Caring and communication
Tosh Farms is continuing to grow alongside many other companies in the industry despite some of the daunting tasks at hand. However, at the core of what pork producers do is the care for the animal they're tending to. As pointed out by SwineTech CEO and Popular Pig host Matthew Rooda, a farmhand is the point of care for the animals under their supervision. In the human medical field, the numbers and efficiency of patients processed fall to the wayside; care comes first. Luckily, there are tools that can help producers better identify the needs of their herds at all ages, such as PigFlow, a point-of-care platform to revolutionize pork production.
This mobile app offers efficient data collection systems for farmers to input information about pigs as they work and for their coworkers to see that information in real time and make decisions based on it. Furthermore, when workers can see the same information as their leaders, communication and improvement based on evidence follows.

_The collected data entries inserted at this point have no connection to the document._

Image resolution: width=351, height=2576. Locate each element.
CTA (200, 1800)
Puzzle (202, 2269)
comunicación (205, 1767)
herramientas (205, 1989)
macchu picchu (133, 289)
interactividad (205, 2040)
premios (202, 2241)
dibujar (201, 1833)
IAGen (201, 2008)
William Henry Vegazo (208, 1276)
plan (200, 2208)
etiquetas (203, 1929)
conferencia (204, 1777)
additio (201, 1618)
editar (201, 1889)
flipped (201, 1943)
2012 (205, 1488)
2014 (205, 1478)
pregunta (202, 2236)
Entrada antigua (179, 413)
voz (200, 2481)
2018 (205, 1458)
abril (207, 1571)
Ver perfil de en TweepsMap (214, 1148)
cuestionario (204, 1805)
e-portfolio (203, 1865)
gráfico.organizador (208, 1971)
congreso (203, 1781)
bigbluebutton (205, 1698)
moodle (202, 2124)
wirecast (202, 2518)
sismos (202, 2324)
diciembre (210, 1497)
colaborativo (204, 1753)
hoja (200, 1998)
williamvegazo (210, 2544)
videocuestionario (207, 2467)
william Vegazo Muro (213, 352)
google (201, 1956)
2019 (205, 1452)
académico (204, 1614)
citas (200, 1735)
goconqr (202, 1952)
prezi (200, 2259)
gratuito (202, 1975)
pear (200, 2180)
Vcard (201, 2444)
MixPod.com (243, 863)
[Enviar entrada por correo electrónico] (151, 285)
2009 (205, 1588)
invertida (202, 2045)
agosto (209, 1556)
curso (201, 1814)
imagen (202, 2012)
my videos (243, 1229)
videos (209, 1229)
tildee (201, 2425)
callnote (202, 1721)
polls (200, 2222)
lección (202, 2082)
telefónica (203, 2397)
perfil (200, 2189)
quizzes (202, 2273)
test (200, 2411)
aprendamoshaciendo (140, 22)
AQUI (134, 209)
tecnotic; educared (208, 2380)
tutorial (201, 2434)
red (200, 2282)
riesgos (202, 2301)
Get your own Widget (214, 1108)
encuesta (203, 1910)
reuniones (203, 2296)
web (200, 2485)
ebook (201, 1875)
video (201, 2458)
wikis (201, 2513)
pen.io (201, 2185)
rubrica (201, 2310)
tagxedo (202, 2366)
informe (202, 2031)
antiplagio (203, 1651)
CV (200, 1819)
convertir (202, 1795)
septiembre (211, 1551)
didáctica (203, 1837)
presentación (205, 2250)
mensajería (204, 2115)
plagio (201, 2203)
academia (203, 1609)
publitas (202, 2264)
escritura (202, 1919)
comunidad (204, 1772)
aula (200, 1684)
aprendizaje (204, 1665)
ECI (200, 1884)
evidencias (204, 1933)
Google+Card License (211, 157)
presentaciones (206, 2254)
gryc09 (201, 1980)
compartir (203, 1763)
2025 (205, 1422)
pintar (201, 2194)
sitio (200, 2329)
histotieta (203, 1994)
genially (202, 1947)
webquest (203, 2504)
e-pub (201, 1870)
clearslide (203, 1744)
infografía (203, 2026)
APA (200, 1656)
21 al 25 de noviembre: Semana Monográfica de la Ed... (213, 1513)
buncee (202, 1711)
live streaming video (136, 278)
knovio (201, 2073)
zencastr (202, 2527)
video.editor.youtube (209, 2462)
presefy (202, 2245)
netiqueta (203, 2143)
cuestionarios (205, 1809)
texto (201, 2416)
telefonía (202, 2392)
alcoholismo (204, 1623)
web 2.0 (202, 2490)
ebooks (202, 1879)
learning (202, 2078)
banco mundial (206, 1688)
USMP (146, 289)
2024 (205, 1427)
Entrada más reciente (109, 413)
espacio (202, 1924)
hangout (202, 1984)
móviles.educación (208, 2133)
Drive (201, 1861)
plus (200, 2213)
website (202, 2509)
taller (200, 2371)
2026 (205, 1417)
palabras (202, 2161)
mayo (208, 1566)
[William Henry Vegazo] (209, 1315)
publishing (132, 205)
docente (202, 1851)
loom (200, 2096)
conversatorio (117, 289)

Krantz acknowledges that he only has a vague idea of what happens every day in a barn despite his level of expertise, and programs like these that allow everyone involved in the production process to be on the same page are invaluable. Moreover, acknowledging the care that pork producers put into what they do is crucial. In fact, Krantz gives the example of farms he's seen that have one pet sow, and though the animal isn't typically the most productive member of the herd, the connection employees form with the sow and, subsequently, animal health as they ask their doctors about her needs can create well-informed, well-rounded teams in barns.
When considering the concern of pre-wean mortality and the farm management required to address it, every employee at every part of the production process has a role to play. Caring about one's work pays off, and though challenges to animal health may persist, so does the dedication of those powering the industry.